Bununla birlikte, Infernax’ın cömert kontrol noktaları, kaydetme noktaları ve bir ton öğütme gerektirmeyen önemli istatistikler için bir seviyelendirme sistemi vardır. Infernax’ın kasvetli bir atmosferi olabilir, ancak kendini çok ciddiye almıyor. Şövalyeye bir jetpack veya motorlu testere (çok havalı) veya sonsuz sağlık, altın vb. Veren hile kodlarını girebilirsiniz. Hikayede ölüm etrafında dönen seçime dayalı anlar bile oldukça mizahi. Castlevania hayranıysanız, Infernax, yaklaşık dört saatte tamamlanabilen, mutlaka oynanması gereken bir oyundur.


Kartların Sesi: Terkedilmiş Bakire

Kartların Sesi: Terkedilmiş BakireKartların Sesi: Terkedilmiş Bakire
Kartların Sesi: Terkedilmiş Bakire

Orijinal oyun piyasaya sürüldükten sadece dört ay sonra yeni bir Voice of Cards oyununun burada olması şaşırtıcı olsa da, kesinlikle bir şikayette bulunmayacağım. Kartların Sesi: Terkedilmiş Bakire, bakireler tarafından korunması gereken bir grup uzak adayı kurtarmak için gizemli bir arayışla diziyi açık denizlere götürüyor. Kendi adını taşıyan terkedilmiş kızla güçlerinizi birleştiriyorsunuz ve macera boyunca ragtag ekibinize daha fazla müttefik ekliyorsunuz.
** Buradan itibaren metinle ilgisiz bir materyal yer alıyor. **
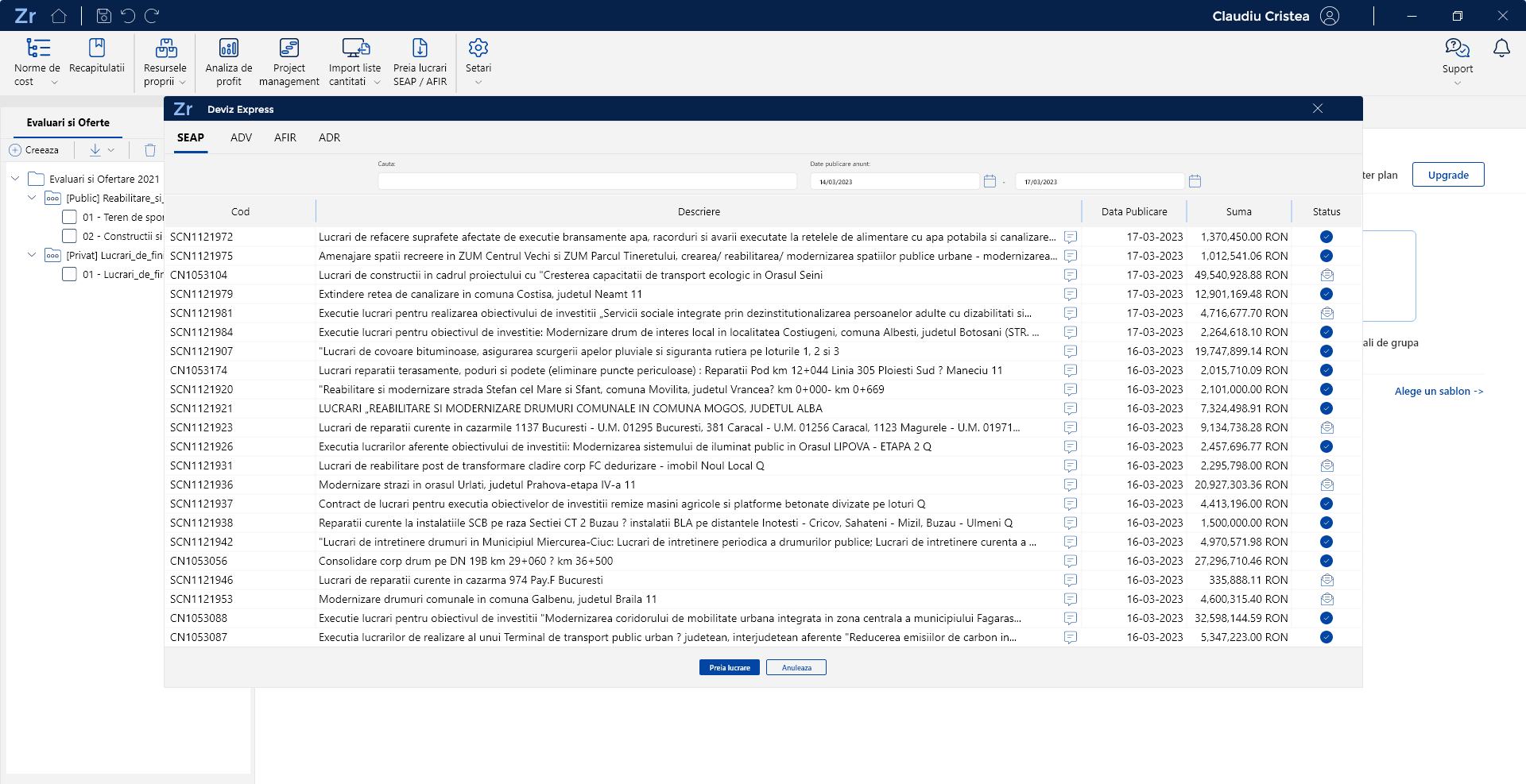Check the '01 - Teren de sport' checkbox
This screenshot has width=1526, height=784.
click(x=70, y=217)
Forsaken Maiden, işleri pek sarsmaz. Dünya hala tamamen kartlardan oluşuyor, bu da The Forsaken Maiden’ı bir kart savaşçısı ile çaprazlanmış bir masa oyunu gibi hissettiriyor. Orijinali kadar komik ve çekici olmasa da – büyük ölçüde anlatıcılardaki (kartların gerçek sesi) bir değişiklikten dolayı – çoğunlukla The Isle Dragon Roars’la ilgili en büyük şikayetimi gideriyor: meydan okuma ya da eksikliği. İlk oyunda strateji gerçekten önemli değildi çünkü neredeyse her düşmanı alt etmek gülünç derecede kolaydı. Terkedilmiş Bakire daha dengelidir ve sizi hareketleriniz hakkında daha fazla düşünmeye teşvik eder. Yoko Taro’nun yazılarını sevenler veya oynaması düzinelerce saat sürmeyen eğlenceli bir rol yapma oyunu oynamak isteyenler için The Forsaken Maiden, yapmaya değer bir yolculuk.